Most people don't pay much to attend Harvard anyways. Only the rich pay
anything near full tuition. It's probably cheaper for the average family than
most state colleges.

------
hn_throwaway_99
This blog post is self-contradictory. On one hand it says "people aren't going
to pay full price for just online college", and then in the other "people will
be able to learn from 'influencers' just as well as they do from colleges."

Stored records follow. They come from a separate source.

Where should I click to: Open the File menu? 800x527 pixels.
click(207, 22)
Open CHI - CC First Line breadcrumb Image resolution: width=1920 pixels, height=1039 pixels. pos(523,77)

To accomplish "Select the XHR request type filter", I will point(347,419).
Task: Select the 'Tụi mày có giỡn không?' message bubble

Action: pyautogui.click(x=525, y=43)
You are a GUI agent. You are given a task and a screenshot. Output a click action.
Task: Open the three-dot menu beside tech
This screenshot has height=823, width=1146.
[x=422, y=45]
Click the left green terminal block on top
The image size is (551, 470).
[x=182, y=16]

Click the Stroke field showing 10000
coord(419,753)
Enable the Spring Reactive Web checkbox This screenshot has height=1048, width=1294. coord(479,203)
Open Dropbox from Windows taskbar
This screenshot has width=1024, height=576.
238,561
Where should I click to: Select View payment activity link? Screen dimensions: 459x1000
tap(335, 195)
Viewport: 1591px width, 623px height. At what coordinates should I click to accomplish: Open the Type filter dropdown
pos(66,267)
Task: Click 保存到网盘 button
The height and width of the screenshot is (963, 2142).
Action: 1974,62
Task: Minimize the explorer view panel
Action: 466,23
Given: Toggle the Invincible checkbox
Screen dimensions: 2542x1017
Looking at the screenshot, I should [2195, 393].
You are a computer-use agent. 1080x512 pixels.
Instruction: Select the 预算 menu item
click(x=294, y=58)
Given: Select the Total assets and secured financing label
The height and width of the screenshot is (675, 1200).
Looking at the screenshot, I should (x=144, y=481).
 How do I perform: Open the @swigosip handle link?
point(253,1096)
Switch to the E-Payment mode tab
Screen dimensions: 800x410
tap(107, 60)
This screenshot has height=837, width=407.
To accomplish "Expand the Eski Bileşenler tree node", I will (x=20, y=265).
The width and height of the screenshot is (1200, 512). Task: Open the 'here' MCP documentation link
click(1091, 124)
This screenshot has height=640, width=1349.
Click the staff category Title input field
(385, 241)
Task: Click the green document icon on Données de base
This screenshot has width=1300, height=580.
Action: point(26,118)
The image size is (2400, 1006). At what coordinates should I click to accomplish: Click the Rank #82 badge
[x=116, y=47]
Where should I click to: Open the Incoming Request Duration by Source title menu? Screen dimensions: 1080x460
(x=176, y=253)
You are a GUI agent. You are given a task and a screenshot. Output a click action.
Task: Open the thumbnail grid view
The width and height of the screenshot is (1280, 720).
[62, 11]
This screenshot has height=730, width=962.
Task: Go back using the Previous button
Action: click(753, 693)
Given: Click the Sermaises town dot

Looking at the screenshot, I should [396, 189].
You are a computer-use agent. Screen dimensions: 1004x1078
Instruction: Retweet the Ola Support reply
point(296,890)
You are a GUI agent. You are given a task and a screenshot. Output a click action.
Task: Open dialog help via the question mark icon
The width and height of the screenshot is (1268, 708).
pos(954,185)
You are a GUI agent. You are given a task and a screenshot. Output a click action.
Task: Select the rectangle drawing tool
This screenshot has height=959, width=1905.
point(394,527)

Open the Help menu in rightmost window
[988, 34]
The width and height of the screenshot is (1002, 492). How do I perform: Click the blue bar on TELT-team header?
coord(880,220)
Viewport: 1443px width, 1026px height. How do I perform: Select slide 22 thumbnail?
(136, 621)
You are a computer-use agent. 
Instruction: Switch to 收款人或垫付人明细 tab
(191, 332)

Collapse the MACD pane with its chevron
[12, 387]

The reason people don't want to pay full price for online learning is because
they know it has much lower value than in-person instruction.

------
xyst
~$80K per semester at Harvard. I now understand why almost every graduate of
Harvard tends to bring up the fact they graduated from Harvard on nearly every
conversation.

I went to a public school and my 4 year tuition cost is equivalent to half the
cost of single a semester at Harvard. I only graduated a couple of years ago
so inflation is negligible.

Guess who I work with the most and still earn the same wage (if not more)? It
makes you wonder if Ivy League is nothing more than a brand name at this
point.

It’s like buying anything “Supreme” or Gucci related, except for the
“intellectuals”.

As for the article, I didn’t really care too much for it. Sort of just skimmed
through it and it seemed like an ad for something he was part of. The only
thing that caught my eye was the tuition bill at Harvard.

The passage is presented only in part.